Hypertension au Cameroun : face au péril du tueur silencieux

Une prévalence alarmante en milieu urbain

Au Cameroun, l’hypertension artérielle s’impose comme un défi de santé publique majeur, arrachant la vie à plus de 17 000 personnes chaque année. Cette pathologie, souvent surnommée le « tueur silencieux », touche désormais environ un adulte sur trois à travers le pays. Les données épidémiologiques révèlent une disparité géographique frappante : le mal sévit avec une intensité accrue dans les grands centres urbains tels que Yaoundé et Douala, surpassant largement les taux enregistrés dans les zones rurales. Chez les citoyens âgés de 25 à 70 ans, la prévalence atteint le chiffre inquiétant de 39 %.

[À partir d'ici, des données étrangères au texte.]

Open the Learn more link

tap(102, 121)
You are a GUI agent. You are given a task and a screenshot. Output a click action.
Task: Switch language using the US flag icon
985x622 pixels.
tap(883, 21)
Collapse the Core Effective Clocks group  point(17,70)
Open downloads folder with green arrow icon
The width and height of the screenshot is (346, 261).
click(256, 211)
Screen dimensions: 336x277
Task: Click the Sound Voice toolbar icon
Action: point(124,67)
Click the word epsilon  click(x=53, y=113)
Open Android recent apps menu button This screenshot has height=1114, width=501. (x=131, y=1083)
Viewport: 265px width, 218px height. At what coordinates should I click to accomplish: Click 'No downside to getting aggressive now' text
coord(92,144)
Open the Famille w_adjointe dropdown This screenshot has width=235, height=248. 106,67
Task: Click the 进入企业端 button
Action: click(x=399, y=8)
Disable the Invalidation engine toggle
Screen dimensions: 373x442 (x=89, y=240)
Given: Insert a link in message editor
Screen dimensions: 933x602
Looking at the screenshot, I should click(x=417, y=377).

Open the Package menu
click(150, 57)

Les causes d’une pathologie en pleine expansion

Le Dr Djoumessi Romance, cardiologue rythmologue en service à l’hôpital de district de Biyem-Assi à Yaoundé, pointe du doigt une transformation profonde des habitudes de vie. Selon le spécialiste, l’explosion des cas ces dernières années est intimement liée à l’évolution des comportements alimentaires et sociaux.

Les facteurs aggravants identifiés sont multiples :

  • Une alimentation excessivement riche en sel et en graisses saturées.
  • Une consommation élevée et régulière d’alcool.
  • Le tabagisme persistant au sein de la population.
  • L’influence de l’hérédité et le vieillissement naturel de l’organisme.

Ces éléments combinés créent un terrain favorable à une hausse continue de la courbe de morbidité dans la société camerounaise.

Le témoignage poignant d’un rescapé de l’AVC

Dans les rues de Yaoundé, les victimes se comptent par milliers. Au quartier Nkolbikok, dans le sixième arrondissement, Faustin Onana Ebodé, un octogénaire, porte encore les stigmates de cette maladie qu’il ignorait héberger. Victime d’un Accident vasculaire cérébral (AVC), il raconte avoir frôlé le pire.

« Je suis passé à côté de la mort », confie-t-il avec émotion. Un soir, aux alentours de 22 heures, une pression fulgurante l’a terrassé, lui faisant perdre l’usage de la parole et paralysant tout son côté gauche. Sa survie, il la doit à la réactivité de son épouse, infirmière de profession, qui a su l’acheminer d’urgence vers une structure hospitalière. Ce drame a révélé une hypertension sévère qui évoluait jusque-là sans aucun symptôme apparent.

Prévention et dépistage : les clés de la survie

Face à cette menace invisible, le ministère de la Santé publique et la société camerounaise de cardiologie multiplient les messages de sensibilisation. L’objectif est clair : inciter les populations à réformer leur hygiène de vie et à privilégier un dépistage précoce.

Les experts recommandent formellement de faire contrôler sa tension artérielle au minimum deux fois par an. Ce geste simple reste le rempart le plus efficace pour détecter la maladie avant l’apparition de complications graves, voire fatales.